Excerpted text
■ ■ ■ ■

Dhilluku Dhuddu 2 Review: A testing sequel with the rare funny joke
At a time when the horror-comedy genre has all but died an ungraceful, extended death, this sequel tries to bring it back into fashion… rather unsuccessfully, and with little novelty
Another year has passed, and it seems Operation Santhanam — that’s trying to convert the comedian into a hero — is still ongoing. His last film, Sakka Podu Podu Raja, didn’t exactly achieve this, and almost a year and three months after its release, he returns with a sequel to Dhilluku Dhuddu, which got released at a time when horror-comedies had already started looking out of their depth. At a time when the genre has all but died an ungraceful, extended death, this sequel tries to bring it back into fashion… rather unsuccessfully, and with little novelty. Some gags work, some lines are funny, many are offensive… and for the most part, the film’s just tiresome.
Cast: Santhanam, Rajendran, Urvashi, Shritha Sivadas
Perhaps on account of this film being a sequel, it bears quite a few similarities to the original. The idea of the ghost getting locked up and accidentally released. The idea of a few charlatans who masquerade as powerful people. The idea of an extended end where everyone has to deal with the real ghost. And of course, at its heart, it’s still trying to use the comedy potential of the genre to try and ease Santhanam into the role of a hero.
In reviewing films like this, the real question is, are the jokes funny and consistently so? Well, not really. Firstly, they are not particularly inventive. There’s a lot of the ‘insult comedy’ that Santhanam is well-known for, but our writers really need to understand the difference between punching up and punching down. In this film, director Rambhala, sadly, picks some familiar, vulnerable targets: Effeminate men, short men, women… Some of us have shouted ourselves hoarse about why punching down isn’t funny, but apparently, it’s not being heard yet. Rajendran’s face gets called an ‘alien moonji’. When his character taps the posterior of a woman, and she reacts with outrage, Viji (Santhanam) asks her to take it easy, because if Rajendran actually meant to do it, he would have chosen a more attractive woman to do it to. A short man keeps scampering, and Viji uses up every opportunity to mock his height. He calls him a frog, and later asks if he’s running from a bandicoot. In fact, they even shoot a rat chasing him. Bullying. Isn’t. Humour.
There are places though where Dhilluku Dhuddu 2 shows it can be genuinely funny. Like when Viji wonders why doctors always respond to a patient’s complaint about pain by tapping the affected area and asking if it hurts. Like when it exposes a couple of charlatans. The film’s best joke, in fact, is its most innocent, when two men at opposite sides of a door keep pushing it, assuming there’s a ghost on the other side. With such talent for writing humour, it’s impossible not to wonder why Dhilluku Dhuddu 2 didn’t strive to be more inventive.
While all of this is happening, Operation Santhanam goes on diligently. He gets at least two fight sequences that have him throwing no-look punches, and taking himself far too seriously for a film like this. He gets an opening song that has him beating people up in slow motion. His introduction scene has someone cheekily referring to him as ‘saami’. He gets a ‘love song’ that has him pining and imagining strangers to be the girl he’s cast his eyes on. He almost gets a duet, but the director holds back. Despite all these attempts — and Santhanam looking fairly assured — you’re not at all sure if this film has done much to further his ambition of being a hero. What it does do though is further cement the reputation of bloodthirsty ghosts as funny women wearing abnormal amounts of talcum powder.

■ ■ ■ ■

Exercise
Reproduce the stretch of the Dhilluku Dhuddu 2 review from "While all of" through "of talcum powder.", word for word.

■ ■ ■ ■

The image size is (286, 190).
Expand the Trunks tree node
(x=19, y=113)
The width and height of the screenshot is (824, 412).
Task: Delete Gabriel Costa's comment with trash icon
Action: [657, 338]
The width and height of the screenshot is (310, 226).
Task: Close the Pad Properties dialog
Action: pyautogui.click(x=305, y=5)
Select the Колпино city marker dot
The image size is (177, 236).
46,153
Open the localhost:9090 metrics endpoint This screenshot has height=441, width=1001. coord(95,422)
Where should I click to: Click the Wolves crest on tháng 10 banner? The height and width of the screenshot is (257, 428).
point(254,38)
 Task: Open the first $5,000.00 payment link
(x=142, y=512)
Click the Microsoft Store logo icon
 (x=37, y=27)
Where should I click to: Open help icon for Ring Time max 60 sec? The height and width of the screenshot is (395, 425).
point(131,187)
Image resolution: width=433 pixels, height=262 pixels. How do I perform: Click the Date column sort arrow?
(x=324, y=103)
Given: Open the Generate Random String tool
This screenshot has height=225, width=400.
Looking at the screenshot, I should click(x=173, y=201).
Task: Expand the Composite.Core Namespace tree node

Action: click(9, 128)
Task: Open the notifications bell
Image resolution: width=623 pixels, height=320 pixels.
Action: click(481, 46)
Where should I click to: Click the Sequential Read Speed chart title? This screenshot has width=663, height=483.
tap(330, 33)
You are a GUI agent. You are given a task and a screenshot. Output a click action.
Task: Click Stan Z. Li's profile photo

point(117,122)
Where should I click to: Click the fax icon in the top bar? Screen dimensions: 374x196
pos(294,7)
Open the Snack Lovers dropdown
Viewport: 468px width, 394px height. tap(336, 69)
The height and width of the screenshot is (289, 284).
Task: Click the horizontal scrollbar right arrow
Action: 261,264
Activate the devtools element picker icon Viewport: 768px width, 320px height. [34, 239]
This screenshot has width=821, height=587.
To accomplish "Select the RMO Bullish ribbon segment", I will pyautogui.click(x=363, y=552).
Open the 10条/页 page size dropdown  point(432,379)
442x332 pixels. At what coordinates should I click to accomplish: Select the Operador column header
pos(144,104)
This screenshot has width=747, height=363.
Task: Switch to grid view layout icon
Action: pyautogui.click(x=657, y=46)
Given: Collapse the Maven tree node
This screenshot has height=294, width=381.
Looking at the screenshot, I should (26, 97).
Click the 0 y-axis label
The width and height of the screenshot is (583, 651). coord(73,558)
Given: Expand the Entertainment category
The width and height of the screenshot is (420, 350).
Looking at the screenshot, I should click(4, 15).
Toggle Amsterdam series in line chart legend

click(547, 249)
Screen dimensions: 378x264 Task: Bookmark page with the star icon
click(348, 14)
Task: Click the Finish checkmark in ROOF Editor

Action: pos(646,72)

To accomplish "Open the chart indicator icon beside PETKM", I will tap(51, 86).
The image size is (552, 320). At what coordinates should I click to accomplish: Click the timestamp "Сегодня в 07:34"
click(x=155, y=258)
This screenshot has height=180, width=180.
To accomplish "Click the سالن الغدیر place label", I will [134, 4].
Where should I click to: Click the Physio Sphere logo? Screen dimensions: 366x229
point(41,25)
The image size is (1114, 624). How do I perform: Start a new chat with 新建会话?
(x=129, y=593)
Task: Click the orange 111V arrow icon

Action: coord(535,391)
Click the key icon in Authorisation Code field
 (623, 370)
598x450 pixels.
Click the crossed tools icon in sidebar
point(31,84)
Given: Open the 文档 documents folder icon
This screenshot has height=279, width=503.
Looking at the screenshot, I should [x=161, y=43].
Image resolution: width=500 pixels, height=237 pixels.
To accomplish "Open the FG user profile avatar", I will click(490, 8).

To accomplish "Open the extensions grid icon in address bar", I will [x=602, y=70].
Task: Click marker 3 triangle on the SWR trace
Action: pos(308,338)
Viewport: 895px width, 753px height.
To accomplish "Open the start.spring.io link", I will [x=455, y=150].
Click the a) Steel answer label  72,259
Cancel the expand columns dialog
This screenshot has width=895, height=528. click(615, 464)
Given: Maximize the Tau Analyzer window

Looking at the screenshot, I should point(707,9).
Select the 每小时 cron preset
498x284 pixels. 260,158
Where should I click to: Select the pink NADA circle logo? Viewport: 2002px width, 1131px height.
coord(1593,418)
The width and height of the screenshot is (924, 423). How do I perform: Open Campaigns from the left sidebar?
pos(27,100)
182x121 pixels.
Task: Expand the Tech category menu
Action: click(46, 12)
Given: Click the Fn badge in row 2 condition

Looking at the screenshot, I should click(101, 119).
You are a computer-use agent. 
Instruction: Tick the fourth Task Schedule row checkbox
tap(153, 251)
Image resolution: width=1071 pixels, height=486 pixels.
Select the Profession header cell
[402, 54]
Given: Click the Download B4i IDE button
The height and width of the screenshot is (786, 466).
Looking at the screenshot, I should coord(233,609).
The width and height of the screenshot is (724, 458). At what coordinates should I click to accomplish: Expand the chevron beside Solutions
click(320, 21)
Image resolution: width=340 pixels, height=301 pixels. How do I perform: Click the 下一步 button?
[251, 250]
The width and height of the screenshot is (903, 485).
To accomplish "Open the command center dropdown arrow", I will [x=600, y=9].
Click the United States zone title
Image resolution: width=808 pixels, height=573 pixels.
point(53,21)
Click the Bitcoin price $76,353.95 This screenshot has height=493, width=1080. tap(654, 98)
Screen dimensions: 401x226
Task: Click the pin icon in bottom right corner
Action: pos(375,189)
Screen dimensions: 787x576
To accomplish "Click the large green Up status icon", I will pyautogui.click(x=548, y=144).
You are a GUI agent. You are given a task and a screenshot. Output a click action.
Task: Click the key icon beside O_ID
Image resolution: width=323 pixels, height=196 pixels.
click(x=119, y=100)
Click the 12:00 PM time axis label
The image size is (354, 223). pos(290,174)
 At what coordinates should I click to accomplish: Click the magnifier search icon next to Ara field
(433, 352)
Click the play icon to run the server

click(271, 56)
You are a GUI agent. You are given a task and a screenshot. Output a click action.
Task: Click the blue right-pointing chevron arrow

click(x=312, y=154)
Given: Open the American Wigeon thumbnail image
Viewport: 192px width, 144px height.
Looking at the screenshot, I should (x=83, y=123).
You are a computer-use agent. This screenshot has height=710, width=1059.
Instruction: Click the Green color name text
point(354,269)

■ ■ ■ ■

Response area
While all of this is happening, Operation Santhanam goes on diligently. He gets at least two fight sequences that have him throwing no-look punches, and taking himself far too seriously for a film like this. He gets an opening song that has him beating people up in slow motion. His introduction scene has someone cheekily referring to him as ‘saami’. He gets a ‘love song’ that has him pining and imagining strangers to be the girl he’s cast his eyes on. He almost gets a duet, but the director holds back. Despite all these attempts — and Santhanam looking fairly assured — you’re not at all sure if this film has done much to further his ambition of being a hero. What it does do though is further cement the reputation of bloodthirsty ghosts as funny women wearing abnormal amounts of talcum powder.